The fix updates the failure handling so that dm_bufio_client_destroy() is only called on pointers that were successfully created. See the upstream commits referenced below for the patch logic.
Root Cause
The root cause is improper error pointer handling in verity_fec_ctr(). The function failed to differentiate between a successfully created bufio client and an ERR_PTR() sentinel before passing the value to a destroy routine. This is a classic Linux kernel IS_ERR() check omission leading to an invalid pointer dereference during cleanup.
Attack Vector
Triggering the bug requires conditions that cause dm_bufio_client_create() to fail during dm-verity FEC target setup. A local user with privileges to create device-mapper targets, or an automated provisioning component that constructs dm-verity FEC devices under memory pressure, can reach the vulnerable path. The result is a kernel crash, not memory corruption suitable for code execution. The bug is reachable only on kernels built with dm-verity FEC support and only along the constructor failure path. See the Kernel Git Commit b154a868 and related stable tree commits for the precise call sequence.

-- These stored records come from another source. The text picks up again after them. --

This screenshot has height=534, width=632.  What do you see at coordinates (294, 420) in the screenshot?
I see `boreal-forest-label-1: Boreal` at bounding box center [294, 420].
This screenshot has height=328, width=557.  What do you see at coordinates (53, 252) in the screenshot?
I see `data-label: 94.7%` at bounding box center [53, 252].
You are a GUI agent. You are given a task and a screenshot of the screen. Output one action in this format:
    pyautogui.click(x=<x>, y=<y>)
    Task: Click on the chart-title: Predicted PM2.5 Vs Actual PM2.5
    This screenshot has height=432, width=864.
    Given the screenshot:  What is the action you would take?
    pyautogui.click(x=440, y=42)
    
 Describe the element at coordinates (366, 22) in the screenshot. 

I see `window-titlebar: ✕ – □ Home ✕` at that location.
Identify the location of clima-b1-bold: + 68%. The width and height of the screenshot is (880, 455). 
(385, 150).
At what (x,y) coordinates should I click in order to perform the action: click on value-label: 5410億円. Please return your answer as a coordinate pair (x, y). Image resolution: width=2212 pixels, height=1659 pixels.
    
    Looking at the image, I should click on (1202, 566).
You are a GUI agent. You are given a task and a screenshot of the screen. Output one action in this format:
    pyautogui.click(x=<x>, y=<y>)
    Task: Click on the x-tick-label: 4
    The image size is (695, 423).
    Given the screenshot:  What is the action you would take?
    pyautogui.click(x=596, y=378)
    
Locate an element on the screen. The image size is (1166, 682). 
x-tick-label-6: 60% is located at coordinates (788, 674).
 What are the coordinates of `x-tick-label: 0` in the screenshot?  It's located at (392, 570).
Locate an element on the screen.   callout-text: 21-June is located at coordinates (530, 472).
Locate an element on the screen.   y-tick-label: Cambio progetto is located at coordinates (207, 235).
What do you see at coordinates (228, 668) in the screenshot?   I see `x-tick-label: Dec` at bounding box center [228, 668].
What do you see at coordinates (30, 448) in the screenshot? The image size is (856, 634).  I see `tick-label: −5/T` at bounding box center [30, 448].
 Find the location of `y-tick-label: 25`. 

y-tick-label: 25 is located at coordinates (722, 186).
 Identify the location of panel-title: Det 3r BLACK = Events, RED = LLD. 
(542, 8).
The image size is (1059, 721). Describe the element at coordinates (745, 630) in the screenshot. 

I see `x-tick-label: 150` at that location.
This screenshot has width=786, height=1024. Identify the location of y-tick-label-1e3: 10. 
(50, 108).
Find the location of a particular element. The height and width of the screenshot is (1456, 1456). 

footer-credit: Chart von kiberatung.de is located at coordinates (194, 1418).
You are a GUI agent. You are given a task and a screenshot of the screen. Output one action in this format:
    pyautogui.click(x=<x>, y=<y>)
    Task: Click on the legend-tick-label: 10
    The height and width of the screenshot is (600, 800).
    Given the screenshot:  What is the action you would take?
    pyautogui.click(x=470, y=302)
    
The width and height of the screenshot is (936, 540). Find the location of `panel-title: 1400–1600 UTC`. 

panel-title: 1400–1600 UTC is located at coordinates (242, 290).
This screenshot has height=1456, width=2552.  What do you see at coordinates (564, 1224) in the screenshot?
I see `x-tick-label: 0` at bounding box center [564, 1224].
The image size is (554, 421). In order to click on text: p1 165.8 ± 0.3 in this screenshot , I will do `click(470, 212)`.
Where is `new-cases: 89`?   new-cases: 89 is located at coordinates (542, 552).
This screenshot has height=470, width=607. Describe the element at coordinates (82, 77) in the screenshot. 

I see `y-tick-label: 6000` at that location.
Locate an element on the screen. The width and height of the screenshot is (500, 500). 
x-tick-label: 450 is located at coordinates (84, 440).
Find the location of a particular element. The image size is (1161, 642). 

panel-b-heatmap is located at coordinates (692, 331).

Detection Methods for CVE-2026-43132
Indicators of Compromise
- Kernel oops or panic messages referencing dm_bufio_client_destroy in the call trace
- BUG: unable to handle page fault entries originating from verity_fec_ctr during target activation
- Repeated device-mapper: verity-fec setup failures in dmesg followed by host instability
Detection Strategies
- Inspect kernel logs (journalctl -k, /var/log/kern.log) for crashes whose stack frames include verity_fec_ctr and dm_bufio_client_destroy
- Compare running kernel versions against vendor advisories that reference the upstream stable commits listed in the external references
- Monitor systems that programmatically build dm-verity FEC targets (Android-style verified boot, secure container runtimes) for elevated setup-failure rates
Monitoring Recommendations
- Forward kernel ring-buffer events to a centralized logging or SIEM platform and alert on dm-verity related oops signatures
- Track host availability and unexpected reboots on systems that use dm-verity with FEC, correlating with device-mapper setup activity
- Maintain an inventory of kernel versions across the fleet and flag hosts running unpatched branches identified in the kernel.org stable references
How to Mitigate CVE-2026-43132
Immediate Actions Required
- Update affected hosts to a Linux kernel version that includes one of the upstream fixes referenced in the CVE record
- Restrict the ability to create or reconfigure device-mapper targets to trusted administrators and provisioning services
- Audit automation that constructs dm-verity FEC devices and add resilience around setup failures so a kernel crash cannot silently take a host down
Patch Information
The vulnerability is fixed upstream and backported across stable trees. Apply the patches available at the following kernel.org references: Kernel Git Commit 031f2adc, Kernel Git Commit 119f4f04, Kernel Git Commit 451cc650, Kernel Git Commit 5c2217dd, Kernel Git Commit 6283e49a, Kernel Git Commit 9b8dc1d3, Kernel Git Commit b154a868, and Kernel Git Commit d3e1f1ad. Distributions should rebase to the corresponding stable point release.
Workarounds
- Disable the dm-verity FEC feature on workloads that do not require parity-based recovery, eliminating the vulnerable code path
- Limit unprivileged access to CAP_SYS_ADMIN and the device-mapper control interface so only trusted code can invoke verity_fec_ctr()
- Deploy memory pressure controls on hosts that build dm-verity targets at runtime to reduce the likelihood of dm_bufio_client_create() allocation failures
Disclaimer: This content was generated using AI. While we strive for accuracy, please verify critical information with official sources.